Will the Democrats pull the plug on Joe Biden’s presidential campaign? Will they—as has been speculated—tap Cuomo to run instead? Anything is possible. But will it happen? Probably not.
On the Republican side, it’s possible that Trump could emerge from the COVID-19 crisis as a winner. If the virus isn’t as deadly as the public expected, if it turns out there are enough ventilators to go around, if the economy judders back to life, then he could pull out a victory in November. But that’s a lot of ifs.
The Trump who won in 2016 was a candidate suited for February culture. That candidate is obsolete in the coronavirus era, where voters are looking to their leaders for results and not emotional validation.

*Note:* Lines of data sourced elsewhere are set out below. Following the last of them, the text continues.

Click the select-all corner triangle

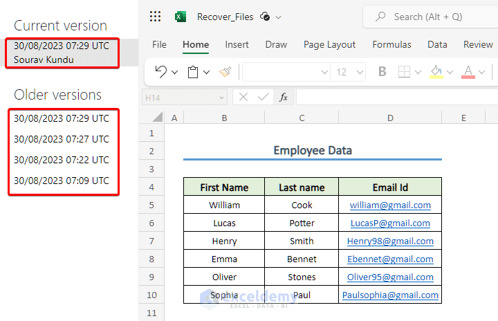[157, 118]
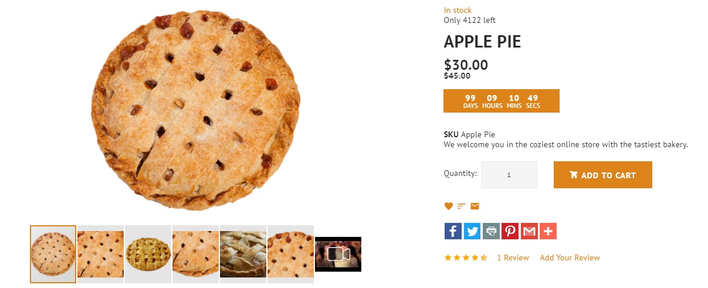Share through the Gmail icon
The image size is (708, 288).
[x=529, y=231]
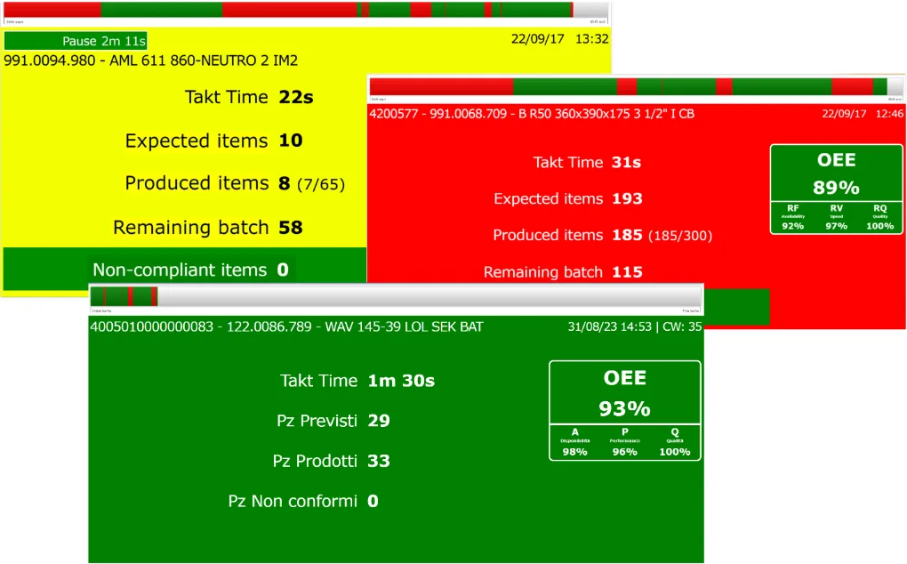
Task: Click the Takt Time 22s value
Action: point(295,97)
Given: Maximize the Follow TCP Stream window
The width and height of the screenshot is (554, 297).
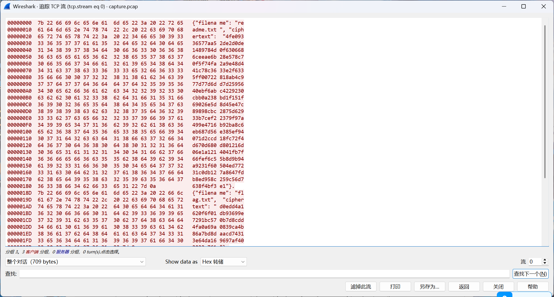Looking at the screenshot, I should click(523, 6).
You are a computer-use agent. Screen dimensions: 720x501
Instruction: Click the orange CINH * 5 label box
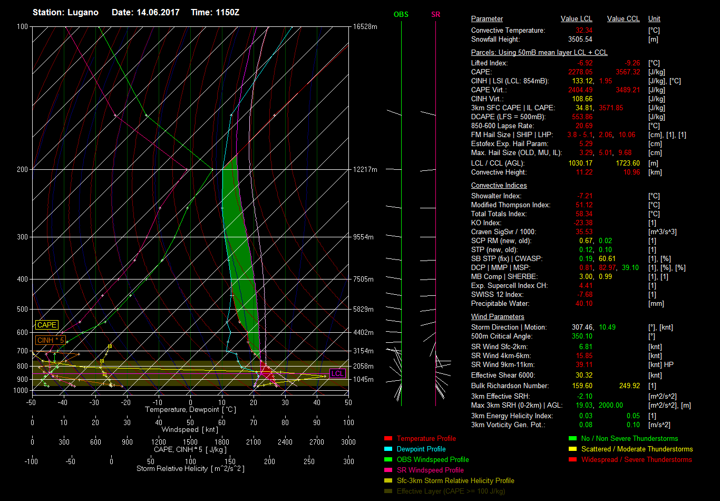coord(51,341)
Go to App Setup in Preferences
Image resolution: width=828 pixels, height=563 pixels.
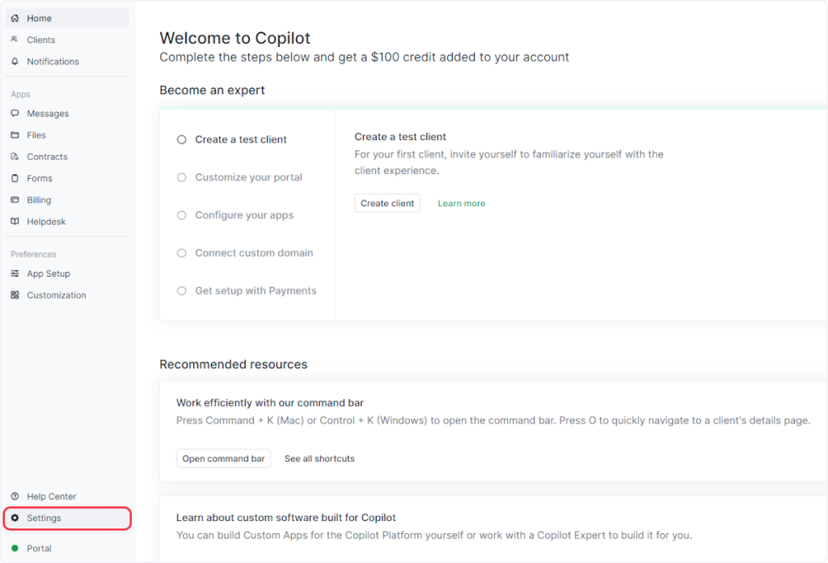click(x=48, y=273)
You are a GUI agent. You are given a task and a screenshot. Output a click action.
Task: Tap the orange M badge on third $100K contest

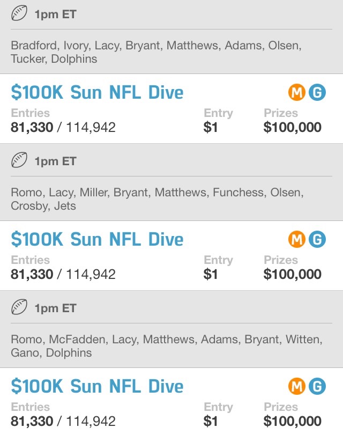coord(297,386)
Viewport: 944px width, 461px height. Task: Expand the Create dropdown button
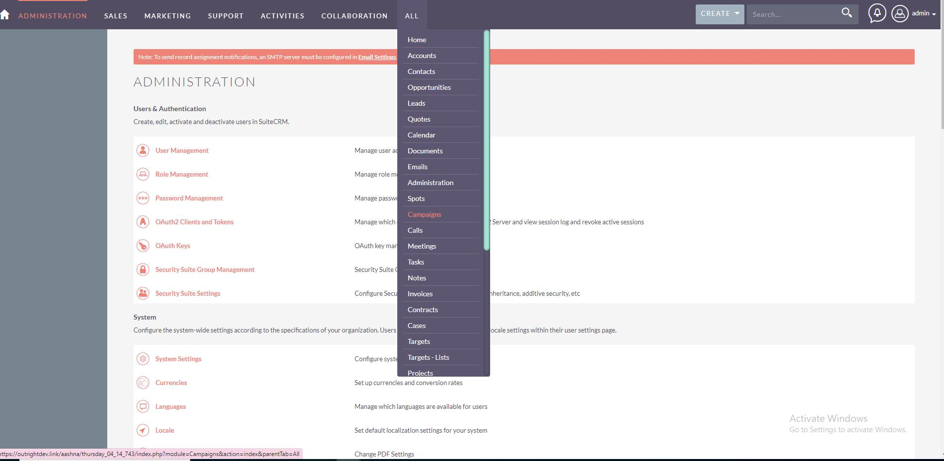720,14
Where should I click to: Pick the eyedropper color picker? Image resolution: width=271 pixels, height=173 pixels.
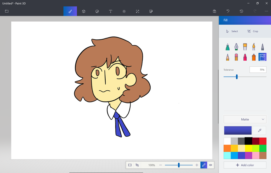point(259,130)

But if Trump listens to his advisers and wisely allocates our resources, he stands a chance at winning in November. The question is whether or not the President understands the difference between celebrity and staying power. His success in 2016 was built on a campaign that provided round-the-clock shock value through pettiness to “Crooked Hillary” and policy proposals that were flat-out offensive to many. That won’t work again. To survive in this new cultural era, Trump will have to reinvent himself, which means realizing that in less than two months, the fad of emotional politics has become as old fashioned as frosted tips and parachute pants.